In light of the coffee giant’s commitment to shift toward more sustainable cups, animal-rights group People for the Ethical Treatment of Animals (PETA) is reviving its years-long call for Starbucks to ditch its vegan milk surcharge.
“Starbucks admits that the dairy in its drinks has a carbon footprint nearly four times bigger than its packaging, so if it wants to do more than pay lip service to sustainability, it’ll heed PETA’s calls to stop charging extra for eco-friendly vegan milks,” Ingrid Newkirk, PETA President, said in a statement.
“After all, paper cups may be disposable, but the lives of cows and their calves should not be,” Newkirk said.
In addition to PETA, a slew of celebrities have joined the protest to end Starbucks’ vegan milk surcharge in the US, including Alicia Silverstone, Sir Paul McCartney, and James Cromwell (who glued his hand to a Starbucks counter in NYC last year to protest the charge).
Starbucks, take note: Blue Bottle goes all in on oat milk
To inform its own strategy, Starbucks, the largest coffee company in the world, could look at how smaller competitors are focusing on plant-based milk programs to tamper their carbon footprints.
Blue Bottle Coffee
One example is California-based Blue Bottle Coffee. This month, the chain officially announced its ambitious roadmap to carbon neutrality by 2024. One significant strategy in its high-level roadmap involves leaning heavily on oat milk to reduce its carbon footprint.
Like Starbucks, Blue Bottle identified dairy as a leading contributor to its operation emissions in 2018. Since then, the company has transitioned to making oat milk the default milk offering in its US cafés. Additionally, it has eliminated the extra charge for oat milk in its cafés in Japan and Hong Kong. As a result, plant-based milk now constitutes the majority of the brand’s purchased milk, up from less than a quarter in 2018.

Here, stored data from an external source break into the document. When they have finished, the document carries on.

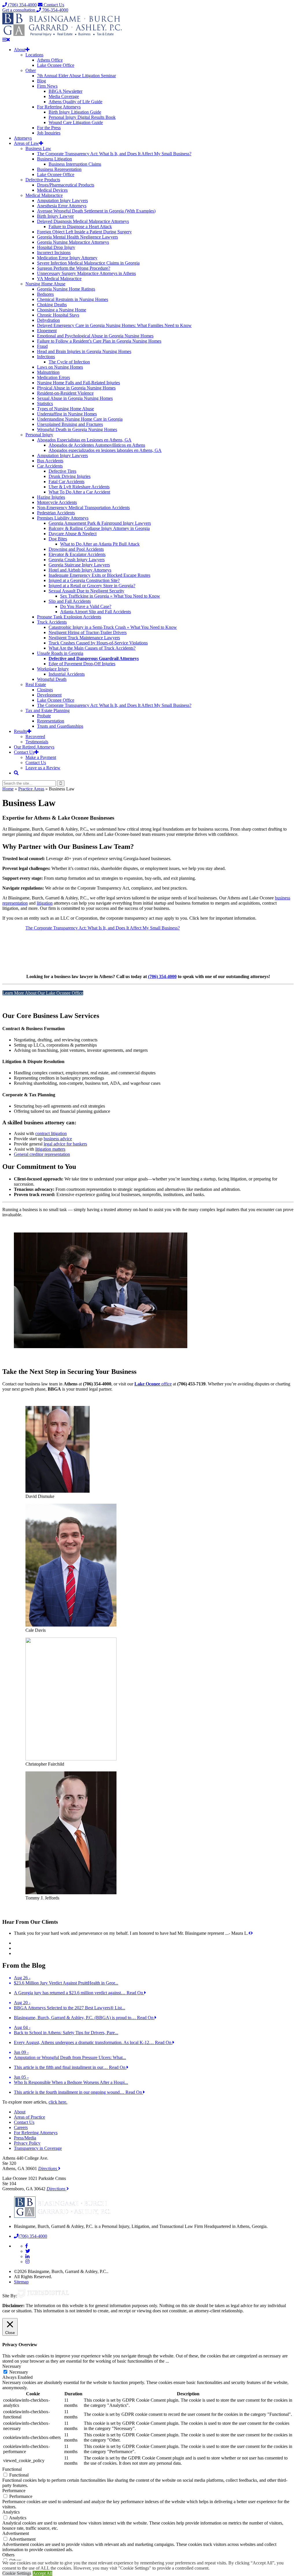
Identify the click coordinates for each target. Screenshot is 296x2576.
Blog (41, 80)
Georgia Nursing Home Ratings (66, 289)
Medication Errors (53, 377)
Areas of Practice (29, 2117)
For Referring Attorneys (59, 106)
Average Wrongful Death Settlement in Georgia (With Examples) (96, 210)
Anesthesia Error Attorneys (61, 205)
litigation (45, 903)
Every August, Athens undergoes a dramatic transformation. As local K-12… (84, 2042)
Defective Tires (62, 471)
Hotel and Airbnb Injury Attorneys (80, 570)
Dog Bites (58, 538)
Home (8, 788)
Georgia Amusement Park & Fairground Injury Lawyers (100, 523)
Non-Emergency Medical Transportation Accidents (83, 507)
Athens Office (50, 60)
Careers (21, 2127)
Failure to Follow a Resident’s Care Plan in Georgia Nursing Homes (99, 341)
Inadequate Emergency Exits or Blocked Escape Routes (99, 575)
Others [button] (8, 2554)
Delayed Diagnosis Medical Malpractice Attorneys (83, 221)
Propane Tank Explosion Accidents (69, 616)
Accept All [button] (42, 2573)
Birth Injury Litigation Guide (75, 112)
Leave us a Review (42, 767)
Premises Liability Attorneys (62, 517)
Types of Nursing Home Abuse (65, 408)
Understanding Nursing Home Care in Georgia (80, 419)
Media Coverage (64, 96)
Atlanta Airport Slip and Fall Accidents (95, 611)
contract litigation (51, 1133)
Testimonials (36, 741)
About (19, 49)
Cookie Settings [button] (16, 2573)
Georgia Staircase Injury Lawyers (79, 564)
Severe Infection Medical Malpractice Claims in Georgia (88, 262)
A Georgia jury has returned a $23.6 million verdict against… (70, 1992)
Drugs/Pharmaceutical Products (65, 184)
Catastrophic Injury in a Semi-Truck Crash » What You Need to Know (113, 627)
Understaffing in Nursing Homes (67, 413)
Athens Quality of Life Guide (75, 101)
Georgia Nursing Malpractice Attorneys (73, 242)
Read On (135, 1992)
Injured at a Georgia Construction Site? (84, 580)
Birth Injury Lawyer (55, 216)
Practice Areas (31, 788)
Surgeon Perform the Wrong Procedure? (73, 268)
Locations (34, 54)
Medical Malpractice (44, 195)
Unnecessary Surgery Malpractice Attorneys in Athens (86, 273)
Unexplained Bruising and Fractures (70, 424)
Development (49, 694)
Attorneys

“Our fundamental belief in living a continuous improvement mindset throughout our business is what drives our combined focus on quality and sustainability,” Kester Whitaker, COO of Blue Bottle, said in a statement. “Reducing emissions intensity and serving guests incredible coffee experiences in an inspiring environment are absolutely compatible with this way of thinking.”
Blue Bottle Coffee
The move to oat milk aligns with Blue Bottle’s broader sustainability initiatives. The company’s overall plan aims for a 20-percent reduction in greenhouse gas emissions, based on a third-party-certified life cycle assessment. Other focus areas include reducing the risk of deforestation in green coffee sourcing and implementing flexible work models to cut down on commuting.
“The pursuit of the perfect cup of coffee will always be intertwined with the well-being of our planet,” Karl Strovink, CEO of Blue Bottle, said in a statement.
“Embracing sustainability isn’t just a choice; it’s imperative that Blue Bottle is part of the solution if we are to ensure the legacy of a delicious cup of coffee for generations to come,” Strovnik said.